The list of winners leans more towards regional films than Bollywood

Suparna Sharma Jul 25, 2022

A still from 'Mandela' starring Yogi Babu. Photo: YNOT Studios

The 68th National Film Awards were announced on Friday evening and were greeted as they always are – with an outpouring of love, congratulatory messages and heart emojis for the films, actors, directors, technicians and singers who won, and shock and tears for films that were ignored. 

This year, too, the annual ritual repeated itself. The many powerful and worthy films that were missing from the list were duly noted, including director Prateek Vats’ Hindi feature, Eeb Allay Ooo!, and Pebbles, P.S. Vinothraj’s directorial debut film. 
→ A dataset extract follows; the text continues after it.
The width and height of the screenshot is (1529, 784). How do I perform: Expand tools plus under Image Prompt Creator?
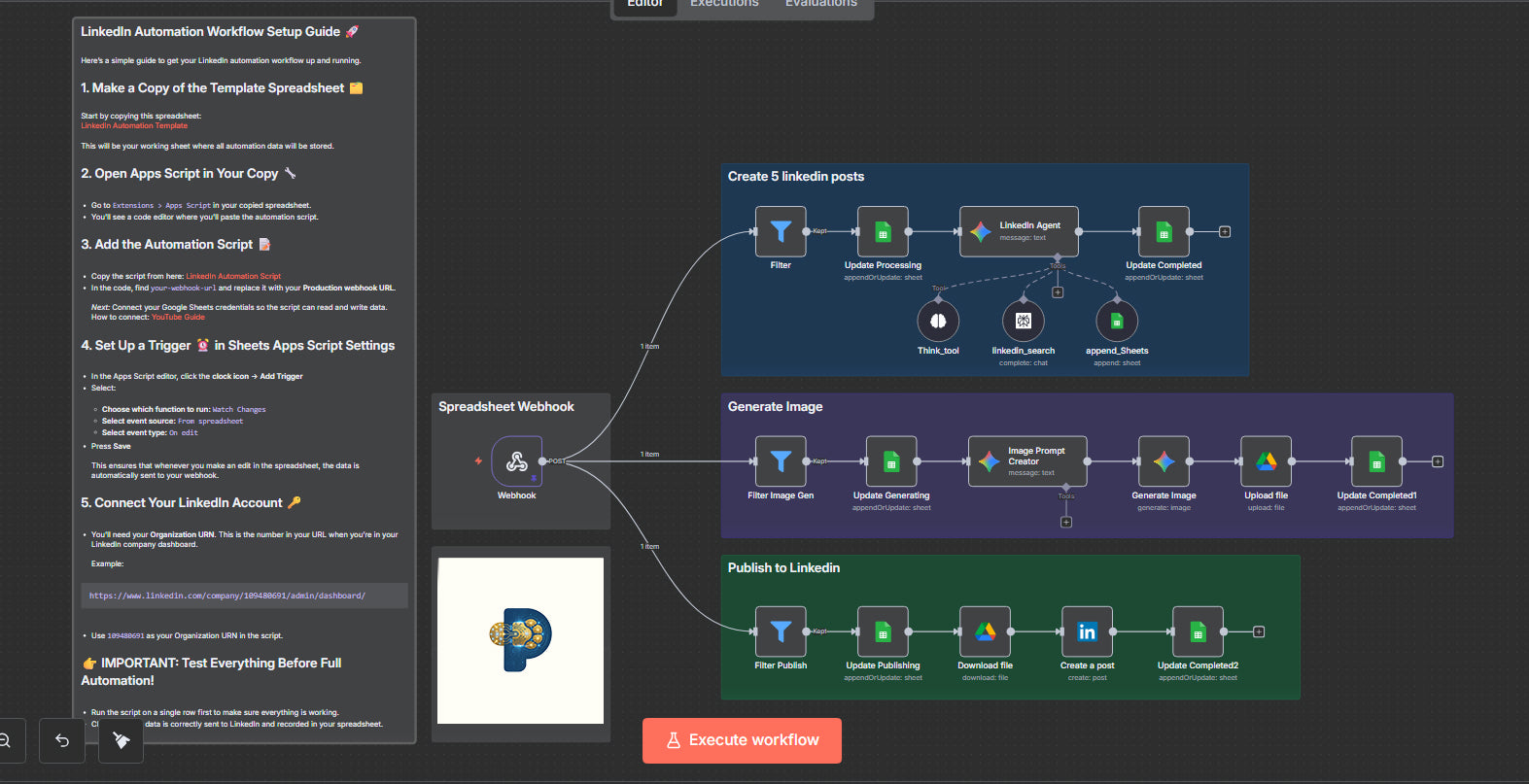tap(1066, 522)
Eeb Allay Ooo! is the story of a migrant worker whose daily job is to wear a money suit and scare away langurs from public buildings in Lutyens Delhi. Pebbles, a visually stark and stunning Tamil film, is based on a real-life incident involving the director’s sister.  
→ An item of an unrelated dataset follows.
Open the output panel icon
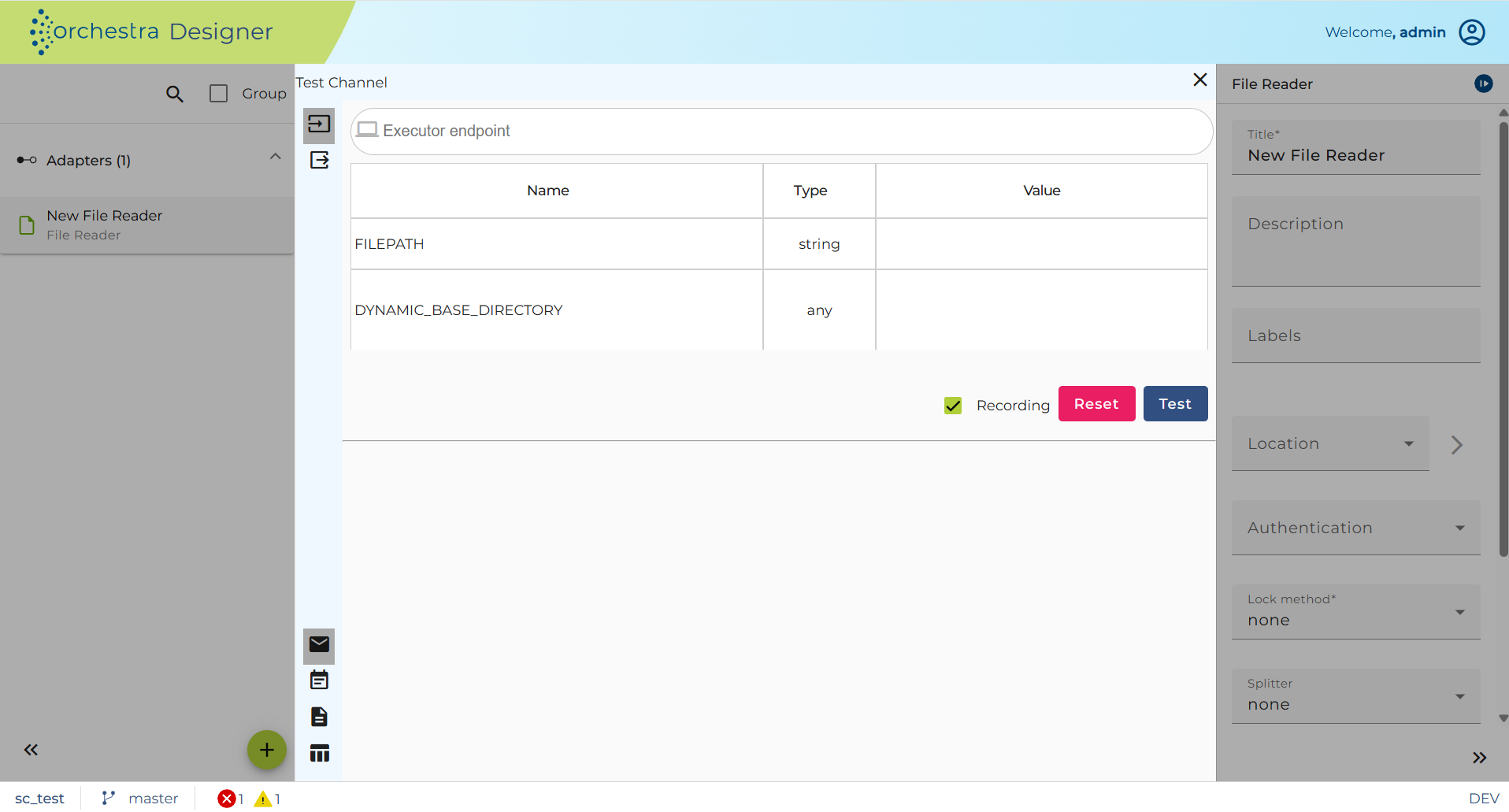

Both the films have won awards and accolades at international film festivals and Pebbles, in fact, was India’s official entry to this year’s Oscars. So its absence in India’s own list of the best films of 2020 is baffling. 

For several years now, governments and their juries have handed out at least some of the Swarna and Rajat Kamals (Golden and Silver Lotus) to their favorites. That has, naturally, meant a steady decline in the credibility of the national film awards. But both, the inclusions and omissions, are an interesting testimony of not just the artistic and creative merits of India’s cinema, but also of how much Indian politicians depend on it. 

This year the focus of the awards was decidedly not on Bollywood, but on Tamil, Malayalam and Telugu cinema. That is a course correction which was long overdue.  

Soorarai Pottru (Praise The Brave), a Tamil melodrama written and directed by Sudha Kongara (of Saala Khadoos fame), has bagged the five top awards – best film, actor, actress, screenplay and background score, only one of which it shares with Bollywood.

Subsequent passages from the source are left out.